All Saints Church is an Episcopal church located in Pasadena, California and part of the Episcopal Diocese of Los Angeles. The current building is the third home for activities of this church.

The church has a reputation of being one of Southern California's most liberal churches and one of the largest Episcopal churches in the country. Former Rector Ed Bacon said that political activism "is in the DNA of the church."

In 1980, All Saints was listed by the National Park Service on the National Register of Historic Places as a Contributing Structure to the Pasadena Civic Center District.

History of the parish 

In November 1882, eleven people gathered in the home of Mr. and Mrs. C.C. Brown for services conducted by the Reverend Trew. In 1885 the congregation dedicated its first church building at the corner of Colorado Blvd. and Garfield Ave. on April 5 (Easter Day). The parish continued to grow rapidly, and a new site was purchased at 132 North Euclid for the building of a 600-seat church. First services were held Easter Day, April 21, 1889. The congregation outgrew the church building, and a new church building was built in 1923. It was designed by architects Roland Coate (1890–1958), Reginald Davis Johnson (1882–1952) and Gordon Kaufmann (1888–1949), and it is listed on the National Register of Historic Places. It opened in 1924.

All Saints bought additional property in 1926–7, where it built a parish hall and rectory. The architects for these buildings were Cyril Bennett and Fitch Harrison Haskell, designers of the Civic Auditorium. They were also designed in the English Gothic style, and form an integrated courtyard with the main church. The Parish Hall suffered extensive damage during two fires in 1976.

A series of long rectorships began with the arrival of the Reverend Leslie E. Learned in 1908:
 The Reverend Leslie E. Learned (1908–1936)
 The Reverend John Frank Scott (1936–1957)
 The Reverend John Harris Burt (1957–1967)
 The Reverend Dr. George Frank Regas (1967–1995)
 The Reverend Dr. J. Edwin (Ed) Bacon (1995–2016)
 The Reverend Michael Kinman (2016–Present)

All Saints leaders and parishioners agreed that the church needed to add to its building space to house the increased scope of its activities. Having grown to 3,500 members in the congregation, 125 ministries and 13,000 per year, the facilities built in the 1920s were inadequate for the 21st Century. In 1999, the church hired architect Michael Palladino to design a suitable space. He developed a four-building complex employing a contemporary design, but using many of the same architectural materials as the existing complex. The proposal was presented to the Pasadena planning commission in 2007, and was estimated to cost $46.0 million. In 2008, the commission ruled that the proposed project could not proceed until a new full environmental impact report (EIR) could be produced and approved. The draft report was issued in July, 2010.

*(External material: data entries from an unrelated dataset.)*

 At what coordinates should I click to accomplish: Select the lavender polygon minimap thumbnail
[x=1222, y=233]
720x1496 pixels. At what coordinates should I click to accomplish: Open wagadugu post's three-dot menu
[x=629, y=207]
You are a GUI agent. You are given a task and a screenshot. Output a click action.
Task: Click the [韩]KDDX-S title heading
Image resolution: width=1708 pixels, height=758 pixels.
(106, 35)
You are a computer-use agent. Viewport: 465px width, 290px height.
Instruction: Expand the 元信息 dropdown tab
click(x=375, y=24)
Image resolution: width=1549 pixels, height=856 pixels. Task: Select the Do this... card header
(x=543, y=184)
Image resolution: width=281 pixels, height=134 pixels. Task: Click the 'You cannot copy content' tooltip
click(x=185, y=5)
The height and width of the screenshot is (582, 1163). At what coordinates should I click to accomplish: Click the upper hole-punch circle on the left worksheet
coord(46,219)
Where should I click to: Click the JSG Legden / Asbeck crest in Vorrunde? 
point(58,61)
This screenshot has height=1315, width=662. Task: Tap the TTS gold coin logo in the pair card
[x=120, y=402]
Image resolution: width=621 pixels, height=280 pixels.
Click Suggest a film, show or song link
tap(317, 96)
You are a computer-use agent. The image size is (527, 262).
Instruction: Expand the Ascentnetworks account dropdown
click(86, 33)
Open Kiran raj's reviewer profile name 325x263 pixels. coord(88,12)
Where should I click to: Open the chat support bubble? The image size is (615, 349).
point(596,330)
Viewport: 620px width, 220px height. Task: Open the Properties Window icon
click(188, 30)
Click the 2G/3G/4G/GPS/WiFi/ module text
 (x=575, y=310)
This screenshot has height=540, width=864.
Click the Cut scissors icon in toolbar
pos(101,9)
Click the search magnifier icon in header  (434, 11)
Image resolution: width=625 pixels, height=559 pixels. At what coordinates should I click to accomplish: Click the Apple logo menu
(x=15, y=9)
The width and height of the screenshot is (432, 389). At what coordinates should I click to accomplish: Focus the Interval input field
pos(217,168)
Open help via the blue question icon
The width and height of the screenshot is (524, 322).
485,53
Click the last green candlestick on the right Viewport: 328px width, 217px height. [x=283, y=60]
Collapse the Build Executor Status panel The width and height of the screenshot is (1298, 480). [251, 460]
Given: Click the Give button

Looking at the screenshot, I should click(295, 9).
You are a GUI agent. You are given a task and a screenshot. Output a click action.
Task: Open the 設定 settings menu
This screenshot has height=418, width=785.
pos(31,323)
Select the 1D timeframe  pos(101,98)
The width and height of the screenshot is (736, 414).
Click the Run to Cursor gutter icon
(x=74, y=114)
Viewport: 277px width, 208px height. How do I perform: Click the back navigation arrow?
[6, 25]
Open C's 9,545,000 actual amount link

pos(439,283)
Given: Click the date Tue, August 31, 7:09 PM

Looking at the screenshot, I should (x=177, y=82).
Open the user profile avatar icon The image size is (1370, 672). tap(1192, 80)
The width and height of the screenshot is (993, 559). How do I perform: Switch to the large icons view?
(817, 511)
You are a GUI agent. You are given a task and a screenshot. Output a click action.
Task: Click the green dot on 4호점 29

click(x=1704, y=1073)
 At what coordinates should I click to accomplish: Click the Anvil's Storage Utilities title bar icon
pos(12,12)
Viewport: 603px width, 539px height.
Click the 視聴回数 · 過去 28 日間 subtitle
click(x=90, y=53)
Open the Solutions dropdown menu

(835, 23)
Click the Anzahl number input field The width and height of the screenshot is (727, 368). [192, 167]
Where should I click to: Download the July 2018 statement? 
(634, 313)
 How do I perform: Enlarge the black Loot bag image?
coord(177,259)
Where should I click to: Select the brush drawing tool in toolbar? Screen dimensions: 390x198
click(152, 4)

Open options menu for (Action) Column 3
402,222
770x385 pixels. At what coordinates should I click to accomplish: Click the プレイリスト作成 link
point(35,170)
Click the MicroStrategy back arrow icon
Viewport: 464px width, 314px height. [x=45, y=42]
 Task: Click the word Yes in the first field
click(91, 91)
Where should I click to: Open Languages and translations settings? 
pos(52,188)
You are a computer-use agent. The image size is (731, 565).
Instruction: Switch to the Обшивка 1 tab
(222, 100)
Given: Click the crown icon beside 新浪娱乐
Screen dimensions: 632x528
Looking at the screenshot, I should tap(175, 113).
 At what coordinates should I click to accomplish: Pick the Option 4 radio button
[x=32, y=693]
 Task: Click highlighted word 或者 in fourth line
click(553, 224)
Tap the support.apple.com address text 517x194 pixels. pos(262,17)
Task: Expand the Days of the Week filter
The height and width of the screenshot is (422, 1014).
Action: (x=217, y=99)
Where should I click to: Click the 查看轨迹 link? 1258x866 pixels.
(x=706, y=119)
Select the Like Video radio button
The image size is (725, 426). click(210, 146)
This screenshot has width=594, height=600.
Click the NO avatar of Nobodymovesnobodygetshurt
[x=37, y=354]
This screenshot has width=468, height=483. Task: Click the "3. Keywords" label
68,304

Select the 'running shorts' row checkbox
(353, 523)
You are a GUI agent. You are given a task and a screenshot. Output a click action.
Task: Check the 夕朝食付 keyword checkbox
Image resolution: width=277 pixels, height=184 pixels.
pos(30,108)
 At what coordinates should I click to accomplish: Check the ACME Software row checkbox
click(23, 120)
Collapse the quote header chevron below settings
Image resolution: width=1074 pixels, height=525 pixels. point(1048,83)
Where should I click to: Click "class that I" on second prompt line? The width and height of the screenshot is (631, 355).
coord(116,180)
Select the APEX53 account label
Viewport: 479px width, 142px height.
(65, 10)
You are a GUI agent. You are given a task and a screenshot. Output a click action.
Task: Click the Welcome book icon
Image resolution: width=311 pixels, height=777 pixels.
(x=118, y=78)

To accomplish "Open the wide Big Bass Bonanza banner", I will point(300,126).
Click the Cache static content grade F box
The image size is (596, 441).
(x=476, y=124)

Public criticism of the proposal continue all the while, and it took five years to get the necessary approvals from the city. Meanwhile, estimated construction costs escalated dramatically because of revisions, legal fees and preparation of the EIR. According to the chairman of the building committee, the 2015 cost to complete the project would be over $70.0 million. During this time several large donors had either died or moved away from Pasadena. Furthermore, Ed Bacon was scheduled to retire from the church in May 2016. Therefore, Bacon announced that he was putting execution of the project on hold until his replacement could restart it.

History of social activism 

Although a casual look at the chronology listed below might suggest that All Saints began to be serious about social activism only began in the mid-1960s, Rector George Regas clarified this point in a 1990 interview. Regas stated that his predecessor, John Burt was a very strong advocate for social activism. Regas claimed that no (mainline) churches were even talking about such issues as racial justice in the early 1960s. Regas compared Burt to a biblical prophet calling the faithful to be aware of their own shortcomings and urging them to get busy in their own house and communities to remedy these social ills.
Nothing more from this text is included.